***** Extrait du document
Déplacements internes

Inondations en Somalie - Image libre de droits

L’invisibilité d’une crise mondiale sans précédent

En 2024, les déplacements internes ont explosé sous l’effet cumulé des guerres, des violences politiques, et des catastrophes climatiques. Des millions de personnes à travers le monde ont été contraintes de fuir leurs foyers, souvent plusieurs fois, sans jamais franchir de frontière : une invisibilité qui nourrit l’inaction de la communauté internationale. Le rapport annuel du Haut Commissariat des Nations unies pour les réfugiés (HCR), ainsi que celui de l’Observatoire des situations de déplacement interne (IDMC), dressent un état des lieux alarmant de ces flux humains, révélant des chiffres records, des crises prolongées et un système humanitaire en péril.

L’année dernière, 123,2 millions de personnes ont été déplacées de force dans le monde, soit 1 personne sur 67. On parle de déplacement interne lorsqu’une personne est contrainte de quitter son domicile et de se déplacer à l’intérieur des frontières de son pays d’origine, à ne pas confondre avec le terme « réfugiés » qui englobe les personnes traversant des frontières internationales pour chercher un refuge et de l’aide humanitaire. Selon le rapport annuel de l’IDMC, plus de 73,5 millions de personnes ont été contraintes de se déplacer en raison de violences ou de conflits, et plus de 9,8 millions de personnes ont également subi des déplacements internes pour des raisons de catastrophes naturelles. En 2024, 31 nations ont fourni des informations détaillées par région, couvrant la quasi-totalité (98 %) des personnes déplacées à l’intérieur de leur pays, que le HCR affirme soutenir.
**********
• _Travail demandé_
**a)** Selon l'extrait sur les déplacements internes, combien de personnes ont été déplacées de force dans le monde l'année dernière ?
**b)** Poursuivez l'extrait sur les déplacements internes à la suite de sa dernière phrase.
***** Données présentées
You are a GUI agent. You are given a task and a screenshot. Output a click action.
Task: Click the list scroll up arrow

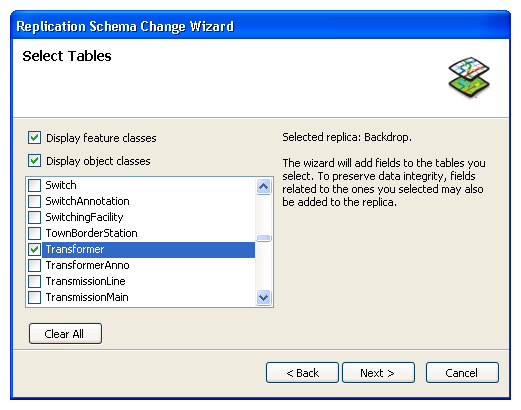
**********
• _Réponses_
**a)** 123,2 millions de personnes, soit 1 personne sur 67.

**b)**
Derrière ces chiffres, une réalité brutale : près de la moitié des personnes déplacées survivent dans des zones urbaines souvent saturées, tandis qu’un quart d’entre elles sont confinées dans des camps ou des centres d’accueil collectifs, des lieux trop souvent synonymes de promiscuité, de précarité et d’abandon. La situation est d’autant plus inquiétante si l’on prend en compte les chiffres de 2015, qui ne dépassaient pas les 40 millions de personnes déplacées. Ces dernières se trouvent généralement dans des régions particulièrement instables financièrement. En effet, en 2024, plus de 80 % des déplacés internes vivaient dans des pays dits à faible revenu ou dans des pays à revenu intermédiaire, dépourvus des moyens nécessaires pour répondre à la crise. L’aide humanitaire, bien que chiffrée en milliards, reste en baisse et ne constitue qu’un soutien provisoire.

Des solutions fragiles et inégalement réparties

Le rapport du HCR indique que plus de 8,2 millions de personnes déplacées à l’intérieur de leur pays sont retournées dans leur région d’origine en 2024, soit le deuxième chiffre le plus élevé jamais enregistré, ce qui représente tout de même une bonne nouvelle. Cependant, l’absence de paix durable entraîne des cycles de retours suivis de nouveaux déplacements, et les solutions à long terme pour les personnes déplacées à l’intérieur de leur propre pays restent fragiles. Beaucoup d’entre elles retournent dans leur région d’origine dans des conditions précaires : pauvreté, manque de services publics, insécurité alimentaire et violence persistante. Cela montre à quel point les conditions pour des retours sûrs, dignes et durables sont encore loin d’être réunies dans de nombreux pays.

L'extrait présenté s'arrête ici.